The catalog files define the input data collections that GEOS-Chem needs. There are four catalogs files:
MeteorologicalInputs.csv – Meteorological input data collections
ChemistryInputs.csv – Chemistry input data collections
EmissionsInputs.csv – Emissions input data collections
InitialConditions.csv – Initial conditions input data collections (restart files)
The latter 3 are version specific, so you need to download the catalogs for the version you intend to use (you can have catalogs for multiple versions at the same time).
Create a directory to house your catalog files in the top-level of your GEOS-Chem input data directory (commonly known as “ExtData”). You should create subdirectories for version-specific catalog files.
gcuser:~$ cd /ExtData # navigate to GEOS-Chem data gcuser:/ExtData$ mkdir InputDataCatalogs # new directory for catalog files gcuser:/ExtData$ mkdir InputDataCatalogs/13.3 # " for 13.3-specific catalogs (example)
Next, download the catalog for the appropriate version:
gcuser:/ExtData$ cd InputDataCatalogs gcuser:/ExtData/InputDataCatalogs$ wget http://geoschemdata.wustl.edu/ExtData/DataCatalogs/MeteorologicalInputs.csv gcuser:/ExtData/InputDataCatalogs$ cd 13.3 gcuser:/ExtData/InputDataCatalogs/13.3$ wget http://geoschemdata.wustl.edu/ExtData/DataCatalogs/13.3/ChemistryInputs.csv gcuser:/ExtData/InputDataCatalogs/13.3$ wget http://geoschemdata.wustl.edu/ExtData/DataCatalogs/13.3/EmissionsInputs.csv gcuser:/ExtData/InputDataCatalogs/13.3$ wget http://geoschemdata.wustl.edu/ExtData/DataCatalogs/13.3/InitialConditions.csv
Fetching Metadata and Downloading Input Data¶
You should always run bashdatacatalog commands from the top-level of your GEOS-Chem data directory (the directory with
Before you can run
bashdatacatalog-list commands, you need to fetch the metadata of each collection.
This is done with the command
bashdatacatalog-fetch whose arguments are catalog files:
gcuser:~$ cd /ExtData # IMPORTANT: navigate to top-level of GEOS-Chem input data gcuser:/ExtData$ bashdatacatalog-fetch InputDataCatalogs/*.csv InputDataCatalogs/**/*.csv
Fetching downloads the latest metadata for every active collection in your catalogs.
You should run
bashdatacatalog-fetch whenever you add or modify a catalog, as well as periodically so you get updates to your collections
(e.g., new meteorological data that is processed and added to the meteorological collections).
Now that you have fetched, you can run
bashdatacatalog-list commands.
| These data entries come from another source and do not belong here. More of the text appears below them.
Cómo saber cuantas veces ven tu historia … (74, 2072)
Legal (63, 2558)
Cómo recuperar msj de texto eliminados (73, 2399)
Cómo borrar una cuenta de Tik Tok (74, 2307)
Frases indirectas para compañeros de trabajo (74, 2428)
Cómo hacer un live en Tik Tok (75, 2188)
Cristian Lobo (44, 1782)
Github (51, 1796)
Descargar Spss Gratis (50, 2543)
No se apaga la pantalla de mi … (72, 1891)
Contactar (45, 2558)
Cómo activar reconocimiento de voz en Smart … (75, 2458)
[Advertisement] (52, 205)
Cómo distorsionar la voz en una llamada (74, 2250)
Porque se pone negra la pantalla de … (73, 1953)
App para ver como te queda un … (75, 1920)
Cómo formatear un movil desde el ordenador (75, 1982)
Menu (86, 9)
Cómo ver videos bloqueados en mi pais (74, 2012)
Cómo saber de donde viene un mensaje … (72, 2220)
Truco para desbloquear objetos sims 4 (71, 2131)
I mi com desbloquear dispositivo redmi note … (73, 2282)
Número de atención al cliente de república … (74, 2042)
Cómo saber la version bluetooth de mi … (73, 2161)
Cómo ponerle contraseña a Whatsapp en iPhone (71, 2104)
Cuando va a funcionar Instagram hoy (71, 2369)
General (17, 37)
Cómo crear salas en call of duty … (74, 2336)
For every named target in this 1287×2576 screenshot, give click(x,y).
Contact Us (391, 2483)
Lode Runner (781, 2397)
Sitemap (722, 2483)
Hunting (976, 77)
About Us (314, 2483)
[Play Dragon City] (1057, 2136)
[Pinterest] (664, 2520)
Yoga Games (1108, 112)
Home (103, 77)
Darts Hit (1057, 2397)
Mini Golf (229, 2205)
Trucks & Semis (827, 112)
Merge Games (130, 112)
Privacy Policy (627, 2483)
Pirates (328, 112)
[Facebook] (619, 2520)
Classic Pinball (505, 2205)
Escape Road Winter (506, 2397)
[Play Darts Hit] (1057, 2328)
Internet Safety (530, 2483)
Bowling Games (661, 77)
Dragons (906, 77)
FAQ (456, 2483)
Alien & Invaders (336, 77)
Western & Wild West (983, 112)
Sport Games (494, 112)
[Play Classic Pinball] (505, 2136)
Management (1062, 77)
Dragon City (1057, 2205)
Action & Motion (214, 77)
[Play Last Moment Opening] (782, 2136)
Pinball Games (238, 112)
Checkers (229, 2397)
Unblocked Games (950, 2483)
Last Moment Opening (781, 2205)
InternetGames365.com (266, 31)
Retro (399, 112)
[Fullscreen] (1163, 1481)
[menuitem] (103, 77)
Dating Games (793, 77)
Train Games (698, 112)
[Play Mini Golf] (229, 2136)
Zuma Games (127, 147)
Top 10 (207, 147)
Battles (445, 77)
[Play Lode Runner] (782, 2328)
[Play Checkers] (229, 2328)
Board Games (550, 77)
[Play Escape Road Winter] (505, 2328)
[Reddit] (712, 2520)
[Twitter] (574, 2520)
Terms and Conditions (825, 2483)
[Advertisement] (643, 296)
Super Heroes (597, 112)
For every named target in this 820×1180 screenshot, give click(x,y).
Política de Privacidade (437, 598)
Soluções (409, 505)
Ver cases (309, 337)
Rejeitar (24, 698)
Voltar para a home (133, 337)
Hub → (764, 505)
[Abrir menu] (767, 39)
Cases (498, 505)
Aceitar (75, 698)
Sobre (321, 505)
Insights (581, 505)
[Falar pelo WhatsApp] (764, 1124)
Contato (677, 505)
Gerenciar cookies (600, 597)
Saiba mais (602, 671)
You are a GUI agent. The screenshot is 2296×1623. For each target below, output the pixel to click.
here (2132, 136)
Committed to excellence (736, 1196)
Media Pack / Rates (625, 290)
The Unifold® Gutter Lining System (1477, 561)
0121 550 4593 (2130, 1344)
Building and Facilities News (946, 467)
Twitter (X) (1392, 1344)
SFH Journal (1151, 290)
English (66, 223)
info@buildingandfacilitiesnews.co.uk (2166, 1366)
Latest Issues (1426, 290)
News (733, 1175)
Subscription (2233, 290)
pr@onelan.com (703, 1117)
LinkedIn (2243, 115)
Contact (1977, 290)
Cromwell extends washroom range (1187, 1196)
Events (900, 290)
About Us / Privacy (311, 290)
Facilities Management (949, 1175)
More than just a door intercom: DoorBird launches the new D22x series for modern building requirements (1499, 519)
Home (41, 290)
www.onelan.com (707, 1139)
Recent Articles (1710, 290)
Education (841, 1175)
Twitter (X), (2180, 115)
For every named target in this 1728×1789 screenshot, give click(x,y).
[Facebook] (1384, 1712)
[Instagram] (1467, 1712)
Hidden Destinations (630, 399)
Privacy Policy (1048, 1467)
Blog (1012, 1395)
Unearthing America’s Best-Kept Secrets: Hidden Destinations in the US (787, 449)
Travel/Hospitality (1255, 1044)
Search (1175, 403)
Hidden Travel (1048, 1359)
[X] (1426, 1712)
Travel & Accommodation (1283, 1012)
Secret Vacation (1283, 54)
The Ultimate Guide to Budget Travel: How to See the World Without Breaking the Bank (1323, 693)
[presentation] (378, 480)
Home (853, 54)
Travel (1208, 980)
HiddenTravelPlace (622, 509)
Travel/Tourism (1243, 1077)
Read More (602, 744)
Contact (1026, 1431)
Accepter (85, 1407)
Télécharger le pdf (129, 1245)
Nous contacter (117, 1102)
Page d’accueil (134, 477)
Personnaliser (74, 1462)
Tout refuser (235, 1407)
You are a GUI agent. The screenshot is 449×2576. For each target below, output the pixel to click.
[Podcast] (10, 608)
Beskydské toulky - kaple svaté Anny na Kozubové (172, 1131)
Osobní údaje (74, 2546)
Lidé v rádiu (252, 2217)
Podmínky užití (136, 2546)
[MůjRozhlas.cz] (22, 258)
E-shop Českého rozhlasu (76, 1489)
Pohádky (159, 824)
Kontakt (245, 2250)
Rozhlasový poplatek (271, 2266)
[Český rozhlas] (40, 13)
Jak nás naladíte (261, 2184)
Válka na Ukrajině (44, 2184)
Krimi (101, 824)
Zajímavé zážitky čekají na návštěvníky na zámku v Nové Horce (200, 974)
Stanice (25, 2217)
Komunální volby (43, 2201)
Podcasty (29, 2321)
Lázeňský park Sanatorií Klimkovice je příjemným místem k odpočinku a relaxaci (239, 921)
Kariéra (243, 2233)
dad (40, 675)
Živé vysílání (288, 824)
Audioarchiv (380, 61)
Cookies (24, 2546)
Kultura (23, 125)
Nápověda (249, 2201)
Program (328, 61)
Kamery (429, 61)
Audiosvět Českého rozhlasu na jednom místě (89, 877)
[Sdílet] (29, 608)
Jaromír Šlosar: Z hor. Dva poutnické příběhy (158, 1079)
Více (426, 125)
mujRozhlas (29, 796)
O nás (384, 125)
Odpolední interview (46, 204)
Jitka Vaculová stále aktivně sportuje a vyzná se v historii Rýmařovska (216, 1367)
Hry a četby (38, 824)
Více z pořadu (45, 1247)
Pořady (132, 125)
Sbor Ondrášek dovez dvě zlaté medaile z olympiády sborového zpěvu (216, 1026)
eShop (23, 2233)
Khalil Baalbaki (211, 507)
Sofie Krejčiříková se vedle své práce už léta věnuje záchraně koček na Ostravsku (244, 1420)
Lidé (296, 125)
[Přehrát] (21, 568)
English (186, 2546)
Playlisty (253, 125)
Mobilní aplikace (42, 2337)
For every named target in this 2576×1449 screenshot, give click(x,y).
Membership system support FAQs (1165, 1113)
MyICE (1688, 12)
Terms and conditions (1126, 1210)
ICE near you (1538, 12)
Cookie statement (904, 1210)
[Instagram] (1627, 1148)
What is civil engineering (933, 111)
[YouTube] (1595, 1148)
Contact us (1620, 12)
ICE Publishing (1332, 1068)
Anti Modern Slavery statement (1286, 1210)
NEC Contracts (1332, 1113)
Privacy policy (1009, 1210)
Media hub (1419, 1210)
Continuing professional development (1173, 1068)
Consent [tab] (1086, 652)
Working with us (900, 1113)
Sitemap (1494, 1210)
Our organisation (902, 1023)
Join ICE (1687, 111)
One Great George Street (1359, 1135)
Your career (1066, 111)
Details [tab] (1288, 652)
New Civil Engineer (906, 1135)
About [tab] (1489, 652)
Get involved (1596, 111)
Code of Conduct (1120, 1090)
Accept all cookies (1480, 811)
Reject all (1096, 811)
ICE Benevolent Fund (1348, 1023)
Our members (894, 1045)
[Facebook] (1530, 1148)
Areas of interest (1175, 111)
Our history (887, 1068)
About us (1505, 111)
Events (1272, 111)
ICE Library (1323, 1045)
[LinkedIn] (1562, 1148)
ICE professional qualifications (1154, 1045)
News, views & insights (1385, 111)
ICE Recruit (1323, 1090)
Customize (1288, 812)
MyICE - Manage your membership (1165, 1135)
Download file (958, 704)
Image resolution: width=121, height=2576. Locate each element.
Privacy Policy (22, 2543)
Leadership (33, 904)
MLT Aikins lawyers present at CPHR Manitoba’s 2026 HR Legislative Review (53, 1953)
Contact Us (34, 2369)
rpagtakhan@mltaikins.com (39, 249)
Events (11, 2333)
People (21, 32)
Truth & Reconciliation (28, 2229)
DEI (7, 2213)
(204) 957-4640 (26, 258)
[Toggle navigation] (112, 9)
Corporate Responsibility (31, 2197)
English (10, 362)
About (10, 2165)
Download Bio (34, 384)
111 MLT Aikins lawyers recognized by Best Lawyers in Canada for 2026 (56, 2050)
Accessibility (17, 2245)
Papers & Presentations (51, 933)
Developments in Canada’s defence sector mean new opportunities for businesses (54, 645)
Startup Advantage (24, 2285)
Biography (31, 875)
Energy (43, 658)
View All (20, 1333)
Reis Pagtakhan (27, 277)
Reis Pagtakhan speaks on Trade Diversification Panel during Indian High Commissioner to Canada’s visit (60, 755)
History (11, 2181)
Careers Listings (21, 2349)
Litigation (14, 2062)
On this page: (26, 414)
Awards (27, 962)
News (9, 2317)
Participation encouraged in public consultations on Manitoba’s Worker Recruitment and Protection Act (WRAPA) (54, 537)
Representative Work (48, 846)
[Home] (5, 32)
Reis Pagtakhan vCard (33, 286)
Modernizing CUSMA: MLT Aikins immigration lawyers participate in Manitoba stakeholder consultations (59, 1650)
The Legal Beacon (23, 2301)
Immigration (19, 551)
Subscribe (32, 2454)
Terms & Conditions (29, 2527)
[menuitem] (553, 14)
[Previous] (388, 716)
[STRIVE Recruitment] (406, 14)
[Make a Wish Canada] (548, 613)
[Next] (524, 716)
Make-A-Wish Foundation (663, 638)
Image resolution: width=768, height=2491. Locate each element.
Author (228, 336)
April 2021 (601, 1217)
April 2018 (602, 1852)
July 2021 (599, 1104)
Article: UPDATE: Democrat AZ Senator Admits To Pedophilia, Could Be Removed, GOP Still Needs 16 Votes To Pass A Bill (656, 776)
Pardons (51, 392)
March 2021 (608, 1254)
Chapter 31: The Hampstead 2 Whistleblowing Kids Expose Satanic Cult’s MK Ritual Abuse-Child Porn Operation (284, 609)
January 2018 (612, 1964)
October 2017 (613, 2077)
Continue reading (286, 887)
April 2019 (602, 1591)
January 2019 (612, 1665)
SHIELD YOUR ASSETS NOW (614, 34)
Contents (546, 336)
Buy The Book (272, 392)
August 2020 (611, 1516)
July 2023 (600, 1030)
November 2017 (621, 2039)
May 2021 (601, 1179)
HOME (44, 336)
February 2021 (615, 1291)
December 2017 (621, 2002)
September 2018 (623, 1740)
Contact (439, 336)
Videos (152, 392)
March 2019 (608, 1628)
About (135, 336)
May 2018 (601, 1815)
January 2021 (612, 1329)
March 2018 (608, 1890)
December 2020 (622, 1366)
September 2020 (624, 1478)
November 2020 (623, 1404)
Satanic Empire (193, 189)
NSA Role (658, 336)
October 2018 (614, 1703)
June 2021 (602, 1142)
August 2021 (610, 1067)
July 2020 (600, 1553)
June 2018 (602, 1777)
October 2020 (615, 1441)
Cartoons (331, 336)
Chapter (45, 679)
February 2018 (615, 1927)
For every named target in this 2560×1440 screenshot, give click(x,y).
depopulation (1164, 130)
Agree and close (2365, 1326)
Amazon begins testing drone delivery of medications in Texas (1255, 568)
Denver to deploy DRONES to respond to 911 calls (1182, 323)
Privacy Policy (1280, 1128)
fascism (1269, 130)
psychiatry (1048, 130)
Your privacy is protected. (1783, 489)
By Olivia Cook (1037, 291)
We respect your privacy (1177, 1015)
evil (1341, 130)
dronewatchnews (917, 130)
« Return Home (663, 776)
You can tailor this command the generate various types of file lists using its command-line arguments.
bashdatacatalog-list -h for details. A common use case is generating a list of required input files that missing in your local file system.
gcuser:/ExtData$ bashdatacatalog-list -am -r 2018-06-30,2018-08-01 InputDataCatalogs/*.csv InputDataCatalogs/**/*.csv
-a means “all” files (temporal files and static files),
-m means “missing” (list files that are absent locally),
-r START,END is the date-range of your simulation
(you should add an extra day before/after your simulation), and the remaining arguments are the paths to your catalog files.
The command can be easily modified so that it generates a list of missing files that is compatible with xargs curl to download all the files you are missing:
gcuser:/ExtData$ bashdatacatalog-list -am -r 2018-06-30,2018-08-01 -f xargs-curl InputDataCatalogs/*.csv InputDataCatalogs/**/*.csv | xargs curl
-f xargs-curl means the output file list should be formatted for piping into xargs curl.